7 Key Metrics to Track for Improved Efficiency
There’s almost no end to the metrics that can be used to measure freight forwarding operations but here are the 7 that most pertain to overall efficiency:
● Transit Time: How long goods take to travel from their origin to their destination says a lot about the overall efficiency of the routing and processing decisions being made. This is where any areas for improvement are likely to first crop up.
● On-Time Delivery Rate: This metric measures the percentage of shipments that are delivered on time. The higher these rates, the more companies can rest assured that operations are in ship-shape.
● On-Time Pick-Up: Similar to the above, the higher the rate of on-time pick-ups, the more efficiently things are running.
● Warehouse Turnover Rate: If the above rates are struggling, this is a crucial metric to check. It’s not always routing delays that are the problem but how quickly inventory is being managed and moved through warehouse spaces.
● Load Utilization: This measures cargo space and its utilization to indicate how well it's being used. It’s also a metric that can shed light on transit time delays as it’s often badly utilized space that can cause lags.
● Delivery Accuracy: Incorrect deliveries or damaged goods can cause major headaches. Delivery accuracy is all about measuring how many orders go to the right place, at the right time, and without customer complaints.
● Tonne-Kilometer Rates: Measuring emissions is something all freight forwarding companies are having to take on board to meet sustainability regulations, but there’s an efficiency benefit too. By measuring the tonnes of emissions emitted per kilometer, companies can see where inefficient fuel spending is happening and where money could be saved moving forward.
The Benefits of Using Predictive Analytics for Demand Forecasting
One of the most impactful strategies for optimizing logistics is investing in predictive analytics for better demand forecasting. Rather than simply measuring current data and telling you what’s there, predictive analytics integrates historical logistics data with machine learning and highly advanced algorithms to help predict where demand is headed.
This allows freight forwarding businesses to be more efficient in a number of ways, including:
● Capacity Planning: A better sense of incoming demand fluctuations means that businesses can make sure they’re not understaffed, for example, during busy periods, and thus stuck with delays.
● Pricing Strategies: Demand hugely affects the prices that freight forwarders can charge. Knowing where demand is headed means knowing when to stay competitive and when prices can be pushed up.
● More Synchronized Operations: The struggle of freight forwarding is in trying to accurately align with customers and business partners across the supply chain. Having a better sense of what’s coming allows all parties to plan better and be more responsive overall.
How Data Insights Can Optimize Route Planning
Data insights can improve almost all aspects of route optimization.

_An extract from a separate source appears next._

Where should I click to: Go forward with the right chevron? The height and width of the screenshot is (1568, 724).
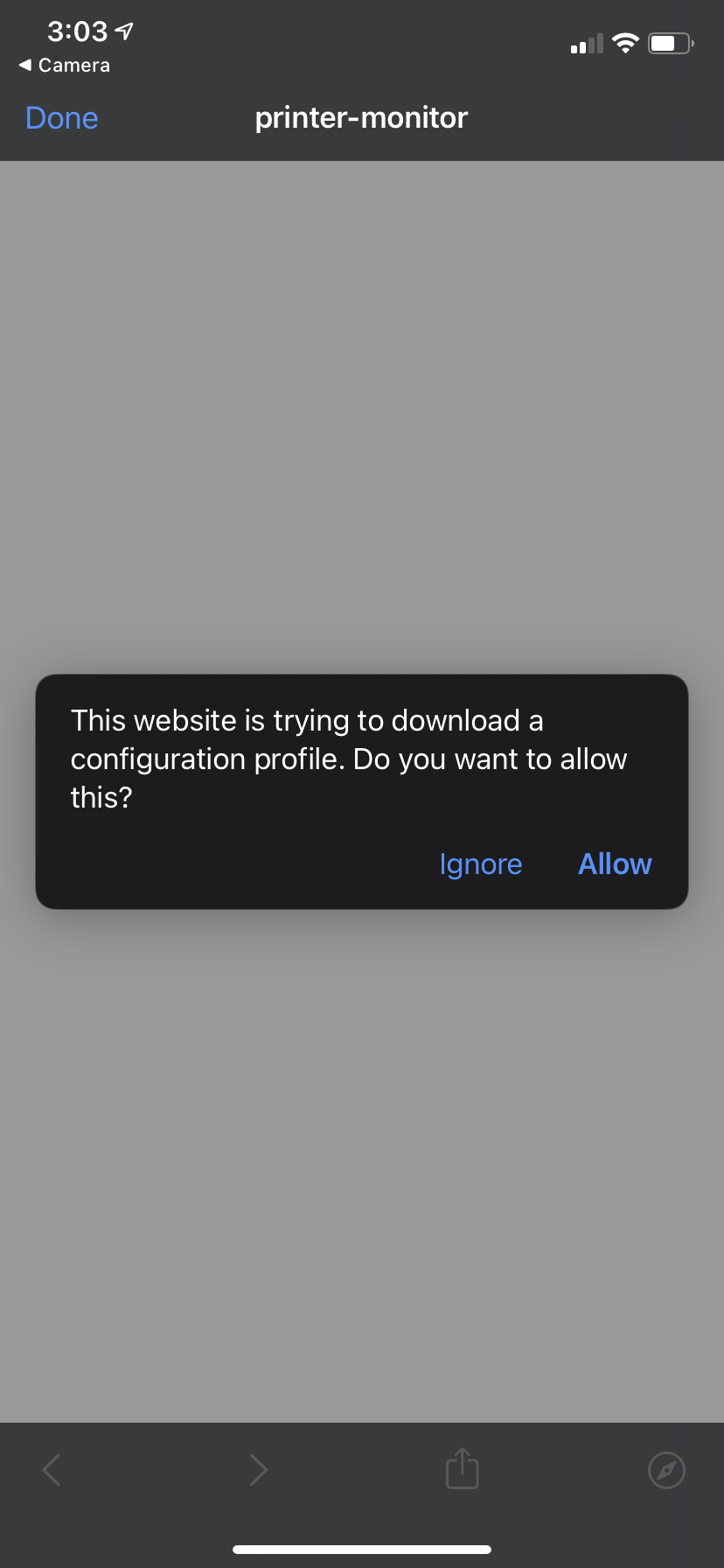click(x=258, y=1469)
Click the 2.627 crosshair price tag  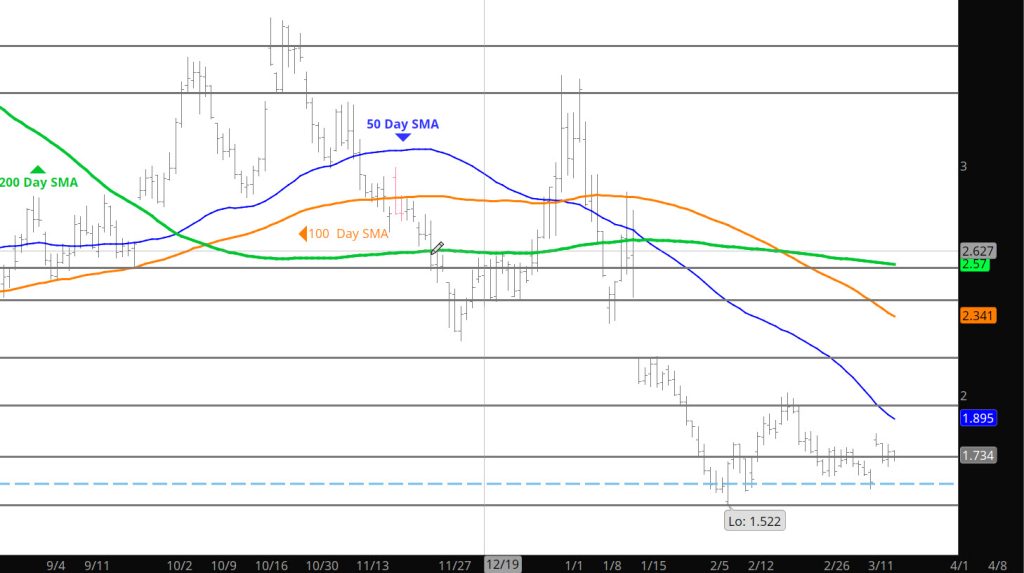point(975,250)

They can be used to show traffic patterns, predict weather disruptions and the time they’ll cost drivers, fuel efficiency, which times of day are best to travel on certain roads, and where typical bottlenecks will occur.
The most accurate route optimization insights use a mixture of historical and real-time data, alongside predictive algorithms. There’s huge power in leaning on information like this as it can help companies make better decisions regarding detailed issues, as well as larger strategies.
Leveraging Big Data for Supply Chain Visibility and Overall Efficiency
Supply chains generate huge amounts of data. All that information can be the source of confusion but if leveraged properly, is the very key to better supply chain visibility. This is how big data can give companies a better handle on their supply chains and improve efficiency in the process:
● Warehouse Efficiency: Installing cameras and sensors in warehouses can provide information on temperature, shelf weight, and overall operational efficiency. It also helps mitigate fraud issues and catch instances of theft.
● Real-Time Monitoring: In this regard, the visibility that big data offers the supply chain isn’t simply metaphorical. Real-time tracking through cameras and GPS systems ensures that companies can see exactly where goods are and what condition they’re in at any given moment. This hugely reduces the risk of losses or delays and also means that companies can offer up-to-date shipping information to customers.
● See the Big Picture: Tracking goods is one thing, but big data allows businesses to combine data sets from multiple sources for a full-picture view. This allows freight forwarders to better respond to partners and customers and operate more seamlessly overall.
Data is the Future of Freight Forwarding
There’s no doubt about it, data analysis and the use of big data are fundamental for any freight forwarders looking to stay competitive. Data analytics can assist with everything from goods monitoring to demand prediction and route optimization, all of which then have a positive impact on a business’s overall efficiency.